Recenti studi hanno descritto come l’aplotipo DRB1*15 è overespresso quando
trasmesso dalla linea materna.
E’ stato ipotizzato che anche nel caso della MS, come di altre malattie autoimmuni,
fattori ambientali, quali l’infezione da EBV, possano influenzare l’espressione di
aplotipi HLA, attraverso un meccanismo di mimetismo molecolare che comporta
disregolazione immunologica in senso autoimmune.
Negli ultimi anni sono stati descritti geni di suscettibilità alla MS in regioni diverse
dall’HLA: recettore α dell’IL7, dell’IL2 e del gene K1F1b.
Il loro ruolo non è stato ancora del tutto chiarito. Recenti studi sono stati condotti
per comprendere se vi sia associazione fra aplotipi HLA e severità della malattia.
I risultati sono tuttavia ancora discordanti e in via di elaborazione.
Malattie Infiammatorie Croniche Intestinali
Le Malattie Infiammatorie Croniche Intestinali (IBD) comprendono: Malattia di
Crohn (CD), Rettocolite Ulcerosa (CU) e Colite Indeterminata (CI).
Rappresentano disordini cronici di natura multifattoriale, in cui fattori ambientali e
fattori genetici contribuiscono all’insorgenza della malattia, determinando una
disregolazione immunitaria in senso pro-infiammatorio del tratto gastrointestinale.
Negli ultimi anni numerosi studi sono stati condotti nel tentativo di individuare loci di
suscettibilità alle IBD e di chiarirne il meccanismo fisiopatologico.
Alcuni polimorfismi genetici sono stati associati all’insorgenza di IBD e i loci di
suscettibilità sono stati denominati IBD seguiti da un numero in ordine crescente
(IBD1, IBD2, IBD3…).
Il locus IBD3 è localizzato sul braccio corto del cromosoma 6 (6p) e comprende i
geni del Complesso Maggiore di Istocompatibilità (HLA) di classe I, II, III e del TNF.
Studi di associazione hanno permesso di identificare l’associazione tra IBD e HLA,
con una stretta correlazione genotipo/fenotipo.
La UC presenta un grado di suscettibilità genetica maggiore della CD (60-100% vs
10%).
Sono stati identificati in particolare 2 alleli HLA di classe II: DRB1*1502 e
DRB1*0103, entrambi a bassa prevalenza nella popolazione europea.

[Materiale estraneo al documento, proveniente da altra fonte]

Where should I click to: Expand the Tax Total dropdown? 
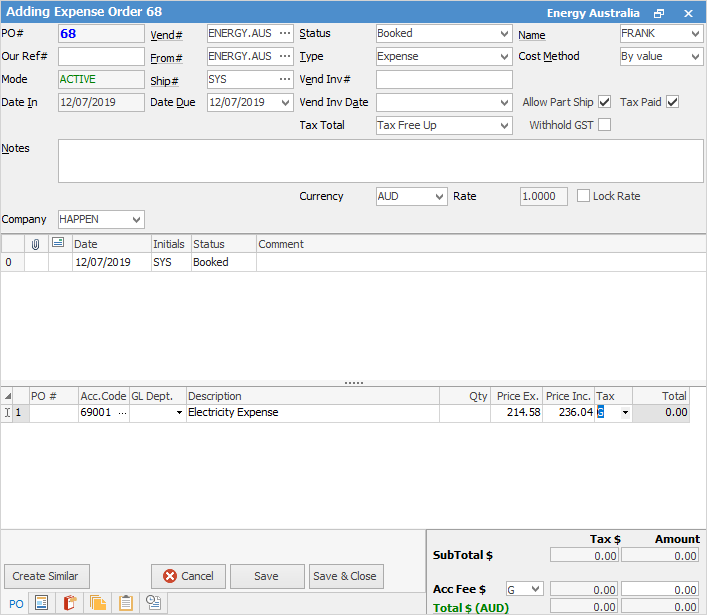[503, 125]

Per la CD sono stati identificati invece 4 loci di suscettibilità alla malattia e che
correlano con la localizzazione di malattia: DRB1*07 con malattia ileale, DRB1*0103
con malattia colica, DRB1*04 e DRB3*0301 con malattia ileo-colica.

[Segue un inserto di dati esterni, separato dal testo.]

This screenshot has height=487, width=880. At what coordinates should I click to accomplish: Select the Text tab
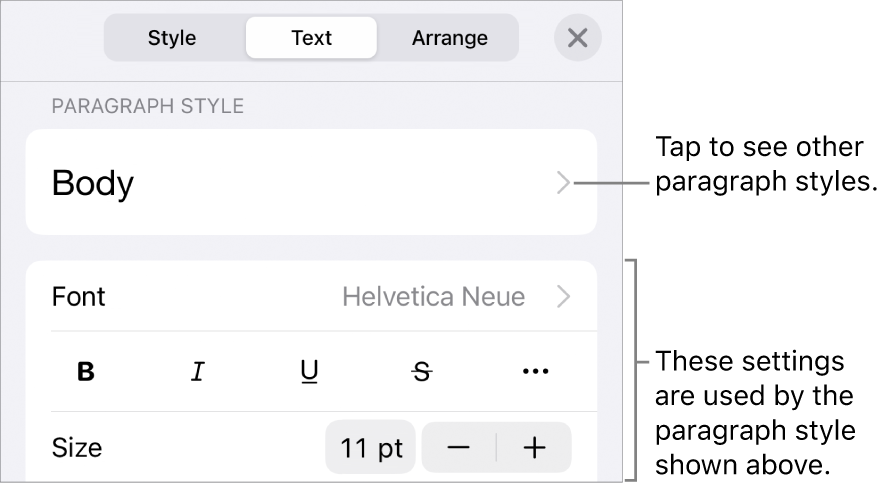[311, 39]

Numerosi studi sono tuttavia ancora necessari prima che l’HLA possa essere
considerato un marcatore diagnostico e prognostico applicabile nella pratica clinica.
Malattie reumatologiche: Artrite Reumatoide e Spondiloartropatie
L’artrite Reumatoide è una malattia cronica sistemica, caratterizzata da poliartrite
infiammatoria.
La suscettibilità a sviluppare AR è data in circa il 30% dei casi dall’associazione
con aplotipi HLA di classe II. Variazioni alleliche di DRB1 determinano un più alto
rischio, con eterogeneità allelica secondo la popolazione in esame.
Le Spondiloartropatie, tra cui la Spondilite Anchilosante, sono malattie
reumatologiche croniche con interessamento assiale.
L’associazione con l’HLA-B27 è molto noto, mentre ancora sconosciute sono le
basi molecolari che la determinano.
In circa il 60-90% di casi di Spondiloartropatie ad esordio giovanile è presente
l’HLA-B27, l’allele più frequentemente identificato è il B27*05. L’HLA-B27 oltre a
determinare suscettibilità alla malattia, svolge un ruolo importante nella sua
patogenesi.
Recenti studi infatti, hanno ipotizzato che l’HLA-B27 “misfolding” potrebbe svolgere
un ruolo di trigger attraverso l’attivazione del processo pro-infiammatorio,
indipendentemente dalla presentazione di un antigene.
Tuttavia ulteriori studi sono ancora necessari per chiarire il suo ruolo ed identificare
altri geni che contribuiscano all’insorgenza di tali patologie.